Label prediction performance
Balanced accuracy scores for the 1-min UMAP dimensions were high (> 0.85) for the location label (Table 1). Of the samples labelled as ‘Burin’ and ‘Red Island’, 94% and 95% were correctly identified using the UMAP dimensions, respectively. Scores for seismic airgun presence were also high; however, model sensitivity was poor (58.3%), meaning that true positive and false negative predictions occurred with almost equal frequency. Repeating model training using the 128 acoustic features improved performance, and resulted in a drop of both false negatives and false positives. The ship presence classifier trained on the two UMAP dimensions showed a balanced accuracy score of 0.7, with only 33% of samples being correctly identified as presences. The acoustic features classifier displayed a higher balanced accuracy score (0.86), and the number of correctly predicted presences, although still low, increased to 58%.

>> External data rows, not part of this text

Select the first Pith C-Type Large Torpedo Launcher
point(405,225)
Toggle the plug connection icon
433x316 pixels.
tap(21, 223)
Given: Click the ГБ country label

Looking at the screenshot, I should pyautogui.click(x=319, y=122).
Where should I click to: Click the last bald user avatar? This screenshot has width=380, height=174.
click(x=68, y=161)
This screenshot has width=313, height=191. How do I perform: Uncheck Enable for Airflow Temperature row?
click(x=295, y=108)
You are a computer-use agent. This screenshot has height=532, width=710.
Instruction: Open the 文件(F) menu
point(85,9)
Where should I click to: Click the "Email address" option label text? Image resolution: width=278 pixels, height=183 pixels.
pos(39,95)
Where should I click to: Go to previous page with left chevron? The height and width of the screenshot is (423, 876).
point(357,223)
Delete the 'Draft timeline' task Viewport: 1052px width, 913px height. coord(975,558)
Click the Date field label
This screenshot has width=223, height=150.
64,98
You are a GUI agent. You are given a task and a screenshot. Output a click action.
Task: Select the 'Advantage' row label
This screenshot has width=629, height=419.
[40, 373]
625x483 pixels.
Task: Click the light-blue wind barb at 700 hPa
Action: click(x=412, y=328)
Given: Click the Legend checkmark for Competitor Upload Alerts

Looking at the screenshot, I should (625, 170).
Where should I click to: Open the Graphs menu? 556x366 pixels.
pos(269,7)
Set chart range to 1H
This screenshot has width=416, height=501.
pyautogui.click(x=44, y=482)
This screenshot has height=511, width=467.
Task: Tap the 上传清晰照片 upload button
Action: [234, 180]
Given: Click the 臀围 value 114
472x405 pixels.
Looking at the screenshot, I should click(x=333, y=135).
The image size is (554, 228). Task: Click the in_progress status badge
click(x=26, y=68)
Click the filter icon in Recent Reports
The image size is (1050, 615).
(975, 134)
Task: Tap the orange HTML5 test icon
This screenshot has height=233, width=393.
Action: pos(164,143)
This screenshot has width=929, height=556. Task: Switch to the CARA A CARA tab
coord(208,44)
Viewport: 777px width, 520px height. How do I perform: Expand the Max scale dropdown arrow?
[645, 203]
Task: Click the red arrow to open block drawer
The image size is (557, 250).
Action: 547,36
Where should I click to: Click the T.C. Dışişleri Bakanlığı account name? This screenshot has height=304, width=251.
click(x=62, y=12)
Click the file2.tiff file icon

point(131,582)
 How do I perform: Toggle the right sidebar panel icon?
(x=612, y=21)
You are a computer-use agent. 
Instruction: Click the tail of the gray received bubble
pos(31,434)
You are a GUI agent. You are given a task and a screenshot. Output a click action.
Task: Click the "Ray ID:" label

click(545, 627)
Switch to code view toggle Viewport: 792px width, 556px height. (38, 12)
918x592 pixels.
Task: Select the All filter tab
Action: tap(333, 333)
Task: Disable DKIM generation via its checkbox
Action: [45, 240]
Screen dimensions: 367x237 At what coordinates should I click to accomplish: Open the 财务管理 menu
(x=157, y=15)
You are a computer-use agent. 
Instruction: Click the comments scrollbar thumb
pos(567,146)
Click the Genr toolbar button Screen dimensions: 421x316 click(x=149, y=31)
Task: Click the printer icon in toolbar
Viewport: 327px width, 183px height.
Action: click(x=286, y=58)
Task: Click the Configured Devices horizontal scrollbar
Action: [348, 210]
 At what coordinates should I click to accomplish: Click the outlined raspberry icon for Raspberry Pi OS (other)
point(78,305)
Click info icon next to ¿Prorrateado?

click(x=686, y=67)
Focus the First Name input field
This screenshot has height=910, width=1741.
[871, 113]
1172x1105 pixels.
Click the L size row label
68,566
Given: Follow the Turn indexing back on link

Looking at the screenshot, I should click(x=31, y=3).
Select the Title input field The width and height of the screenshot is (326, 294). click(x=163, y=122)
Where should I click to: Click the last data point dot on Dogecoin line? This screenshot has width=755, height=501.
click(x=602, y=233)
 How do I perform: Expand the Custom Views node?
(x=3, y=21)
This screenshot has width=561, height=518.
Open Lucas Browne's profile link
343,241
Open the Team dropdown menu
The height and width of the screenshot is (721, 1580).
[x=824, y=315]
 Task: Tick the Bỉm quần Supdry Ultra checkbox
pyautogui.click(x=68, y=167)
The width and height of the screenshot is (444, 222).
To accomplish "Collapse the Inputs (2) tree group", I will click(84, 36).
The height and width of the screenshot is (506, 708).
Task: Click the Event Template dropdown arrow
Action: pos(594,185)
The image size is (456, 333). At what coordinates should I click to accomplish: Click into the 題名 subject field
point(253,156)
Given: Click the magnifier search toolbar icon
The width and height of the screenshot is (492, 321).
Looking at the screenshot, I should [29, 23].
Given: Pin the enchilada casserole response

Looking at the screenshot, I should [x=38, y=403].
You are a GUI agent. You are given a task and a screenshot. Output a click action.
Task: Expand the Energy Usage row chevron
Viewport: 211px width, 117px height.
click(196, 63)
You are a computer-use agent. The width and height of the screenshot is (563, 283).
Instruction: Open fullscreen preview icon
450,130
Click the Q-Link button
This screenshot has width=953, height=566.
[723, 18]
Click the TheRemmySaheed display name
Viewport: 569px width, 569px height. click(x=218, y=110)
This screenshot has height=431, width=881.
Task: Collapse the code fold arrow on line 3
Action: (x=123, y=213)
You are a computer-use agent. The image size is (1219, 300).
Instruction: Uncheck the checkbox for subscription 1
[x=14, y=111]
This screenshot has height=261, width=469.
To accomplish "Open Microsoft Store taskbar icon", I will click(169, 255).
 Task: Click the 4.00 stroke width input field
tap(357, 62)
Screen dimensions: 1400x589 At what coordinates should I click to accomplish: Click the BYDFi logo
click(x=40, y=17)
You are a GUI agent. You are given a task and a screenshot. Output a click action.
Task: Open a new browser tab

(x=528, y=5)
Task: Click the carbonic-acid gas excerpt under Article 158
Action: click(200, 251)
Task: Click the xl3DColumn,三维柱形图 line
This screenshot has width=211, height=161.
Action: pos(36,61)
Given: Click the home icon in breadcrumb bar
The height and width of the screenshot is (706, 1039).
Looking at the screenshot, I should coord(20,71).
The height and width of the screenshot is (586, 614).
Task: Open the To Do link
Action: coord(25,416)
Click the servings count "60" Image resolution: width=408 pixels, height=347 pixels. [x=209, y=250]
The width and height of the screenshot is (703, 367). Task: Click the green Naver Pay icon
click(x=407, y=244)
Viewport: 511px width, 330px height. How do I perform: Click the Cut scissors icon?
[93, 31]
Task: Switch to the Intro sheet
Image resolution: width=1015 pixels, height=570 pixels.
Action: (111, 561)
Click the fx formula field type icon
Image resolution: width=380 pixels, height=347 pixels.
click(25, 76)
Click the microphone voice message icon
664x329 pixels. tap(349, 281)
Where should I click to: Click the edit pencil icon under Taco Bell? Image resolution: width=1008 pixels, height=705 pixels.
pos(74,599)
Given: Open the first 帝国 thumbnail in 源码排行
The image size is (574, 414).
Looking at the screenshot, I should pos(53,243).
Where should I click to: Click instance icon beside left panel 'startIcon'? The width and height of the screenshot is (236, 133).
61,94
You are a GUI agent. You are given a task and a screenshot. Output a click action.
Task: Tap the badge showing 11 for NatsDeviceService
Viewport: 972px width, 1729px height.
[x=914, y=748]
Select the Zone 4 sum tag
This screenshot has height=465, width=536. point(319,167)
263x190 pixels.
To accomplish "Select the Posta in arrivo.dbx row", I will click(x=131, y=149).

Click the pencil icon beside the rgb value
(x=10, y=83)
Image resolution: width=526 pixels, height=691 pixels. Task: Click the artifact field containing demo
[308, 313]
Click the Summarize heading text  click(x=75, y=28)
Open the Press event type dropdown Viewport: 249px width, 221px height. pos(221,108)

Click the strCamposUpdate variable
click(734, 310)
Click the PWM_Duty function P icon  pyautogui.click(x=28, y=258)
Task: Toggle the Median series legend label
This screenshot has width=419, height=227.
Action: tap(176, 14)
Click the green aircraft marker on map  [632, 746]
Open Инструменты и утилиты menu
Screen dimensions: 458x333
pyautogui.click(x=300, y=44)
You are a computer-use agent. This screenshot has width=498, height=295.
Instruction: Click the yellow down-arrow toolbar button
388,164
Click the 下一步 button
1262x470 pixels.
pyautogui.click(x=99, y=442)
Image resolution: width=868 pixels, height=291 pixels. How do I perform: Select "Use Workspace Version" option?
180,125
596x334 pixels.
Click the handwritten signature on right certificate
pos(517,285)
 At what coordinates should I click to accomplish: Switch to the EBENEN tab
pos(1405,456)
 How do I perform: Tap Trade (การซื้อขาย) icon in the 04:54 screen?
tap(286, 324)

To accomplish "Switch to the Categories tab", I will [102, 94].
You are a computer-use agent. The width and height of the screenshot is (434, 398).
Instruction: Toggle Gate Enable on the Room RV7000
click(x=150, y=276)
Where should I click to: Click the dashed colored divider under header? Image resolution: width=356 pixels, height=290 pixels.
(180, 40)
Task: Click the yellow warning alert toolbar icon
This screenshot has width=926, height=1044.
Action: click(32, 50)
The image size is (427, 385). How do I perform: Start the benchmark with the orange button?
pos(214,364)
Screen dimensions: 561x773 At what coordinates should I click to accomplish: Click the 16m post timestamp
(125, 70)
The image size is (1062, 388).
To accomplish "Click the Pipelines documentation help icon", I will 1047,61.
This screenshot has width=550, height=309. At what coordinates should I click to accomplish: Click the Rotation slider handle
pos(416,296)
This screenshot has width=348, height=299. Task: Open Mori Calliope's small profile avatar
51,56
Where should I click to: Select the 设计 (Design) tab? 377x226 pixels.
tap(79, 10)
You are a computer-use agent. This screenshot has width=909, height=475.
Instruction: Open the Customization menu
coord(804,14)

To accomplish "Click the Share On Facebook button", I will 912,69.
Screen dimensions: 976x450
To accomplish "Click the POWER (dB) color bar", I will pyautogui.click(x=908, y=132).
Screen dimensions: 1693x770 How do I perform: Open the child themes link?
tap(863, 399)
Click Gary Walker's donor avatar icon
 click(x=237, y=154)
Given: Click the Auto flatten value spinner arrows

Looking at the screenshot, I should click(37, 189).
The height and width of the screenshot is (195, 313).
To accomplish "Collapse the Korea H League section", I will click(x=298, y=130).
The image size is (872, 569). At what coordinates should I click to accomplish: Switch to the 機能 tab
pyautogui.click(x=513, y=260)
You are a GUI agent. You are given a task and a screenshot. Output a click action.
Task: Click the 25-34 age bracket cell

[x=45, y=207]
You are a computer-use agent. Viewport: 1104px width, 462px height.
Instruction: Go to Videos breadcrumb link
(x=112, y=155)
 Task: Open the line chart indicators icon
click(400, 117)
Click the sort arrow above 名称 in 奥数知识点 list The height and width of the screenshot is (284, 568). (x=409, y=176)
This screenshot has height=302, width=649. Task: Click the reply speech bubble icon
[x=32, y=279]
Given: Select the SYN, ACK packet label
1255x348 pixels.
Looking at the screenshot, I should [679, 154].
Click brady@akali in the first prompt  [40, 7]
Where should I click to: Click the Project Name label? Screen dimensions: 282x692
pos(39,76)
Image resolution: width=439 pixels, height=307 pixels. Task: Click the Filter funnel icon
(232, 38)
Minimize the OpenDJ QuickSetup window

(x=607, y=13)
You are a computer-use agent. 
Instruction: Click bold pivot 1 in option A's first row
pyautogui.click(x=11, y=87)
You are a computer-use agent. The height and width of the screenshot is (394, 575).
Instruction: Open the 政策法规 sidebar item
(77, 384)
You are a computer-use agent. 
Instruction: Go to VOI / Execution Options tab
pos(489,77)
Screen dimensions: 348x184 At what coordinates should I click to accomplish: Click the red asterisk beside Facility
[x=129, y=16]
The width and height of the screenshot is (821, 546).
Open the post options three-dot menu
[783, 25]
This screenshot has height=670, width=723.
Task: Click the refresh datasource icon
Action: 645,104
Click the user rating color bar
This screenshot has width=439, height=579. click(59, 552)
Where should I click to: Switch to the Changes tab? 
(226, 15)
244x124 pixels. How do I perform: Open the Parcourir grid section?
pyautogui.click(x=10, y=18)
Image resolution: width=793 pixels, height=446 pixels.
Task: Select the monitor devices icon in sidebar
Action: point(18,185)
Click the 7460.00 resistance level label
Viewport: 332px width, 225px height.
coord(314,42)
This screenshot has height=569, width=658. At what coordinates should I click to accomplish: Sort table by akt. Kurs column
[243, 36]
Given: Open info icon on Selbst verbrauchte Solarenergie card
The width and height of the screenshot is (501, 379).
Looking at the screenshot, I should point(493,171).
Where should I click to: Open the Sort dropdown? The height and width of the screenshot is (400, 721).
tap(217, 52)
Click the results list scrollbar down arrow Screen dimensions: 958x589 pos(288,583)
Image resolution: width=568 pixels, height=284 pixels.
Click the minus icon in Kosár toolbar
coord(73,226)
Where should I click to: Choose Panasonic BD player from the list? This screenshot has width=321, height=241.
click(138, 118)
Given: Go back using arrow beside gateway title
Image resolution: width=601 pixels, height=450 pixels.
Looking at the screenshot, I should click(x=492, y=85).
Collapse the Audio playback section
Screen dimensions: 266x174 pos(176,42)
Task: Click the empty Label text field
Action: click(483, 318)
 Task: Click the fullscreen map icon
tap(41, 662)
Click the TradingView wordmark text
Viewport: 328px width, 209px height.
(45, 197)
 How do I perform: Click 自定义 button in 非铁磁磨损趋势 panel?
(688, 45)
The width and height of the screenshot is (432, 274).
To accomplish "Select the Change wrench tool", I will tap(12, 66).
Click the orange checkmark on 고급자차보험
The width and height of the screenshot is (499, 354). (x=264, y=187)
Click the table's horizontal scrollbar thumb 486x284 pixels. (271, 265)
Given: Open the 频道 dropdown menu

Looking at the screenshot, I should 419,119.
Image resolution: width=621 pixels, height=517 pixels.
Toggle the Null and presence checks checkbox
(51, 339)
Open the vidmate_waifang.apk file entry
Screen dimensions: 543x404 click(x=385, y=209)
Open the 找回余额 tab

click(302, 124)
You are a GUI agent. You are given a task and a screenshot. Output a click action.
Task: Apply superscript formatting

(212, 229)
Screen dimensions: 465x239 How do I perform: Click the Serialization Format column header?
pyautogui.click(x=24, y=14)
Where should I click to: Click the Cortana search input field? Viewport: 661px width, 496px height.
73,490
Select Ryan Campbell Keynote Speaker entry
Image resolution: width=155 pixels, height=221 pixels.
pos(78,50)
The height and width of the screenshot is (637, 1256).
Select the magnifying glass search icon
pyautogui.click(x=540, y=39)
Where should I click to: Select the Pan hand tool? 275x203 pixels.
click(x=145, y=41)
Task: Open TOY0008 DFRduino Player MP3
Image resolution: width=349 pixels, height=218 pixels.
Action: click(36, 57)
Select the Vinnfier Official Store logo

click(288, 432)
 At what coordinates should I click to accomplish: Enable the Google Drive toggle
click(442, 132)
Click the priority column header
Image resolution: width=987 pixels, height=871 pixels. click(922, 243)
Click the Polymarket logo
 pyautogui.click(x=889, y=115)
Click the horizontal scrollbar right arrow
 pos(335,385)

The random forest classifiers for humpback whale presence trained on the two UMAP dimensions showed the lowest F1 and balanced accuracy score (0.59 and 0.62, respectively), resulting in a large number of mislabelled samples. Once again, repeating model fitting using the acoustic features improved model performance. Training the classifier on the 128 dimensions resulted in increased balanced accuracy score, mainly due to a dramatic increase in classifier sensitivity (93.9%) when compared to the performance of the classifier trained on UMAP dimensions (<0.001%).
Confusion matrices for the WMD and PBD cross validation runs are reported in Appendix S1.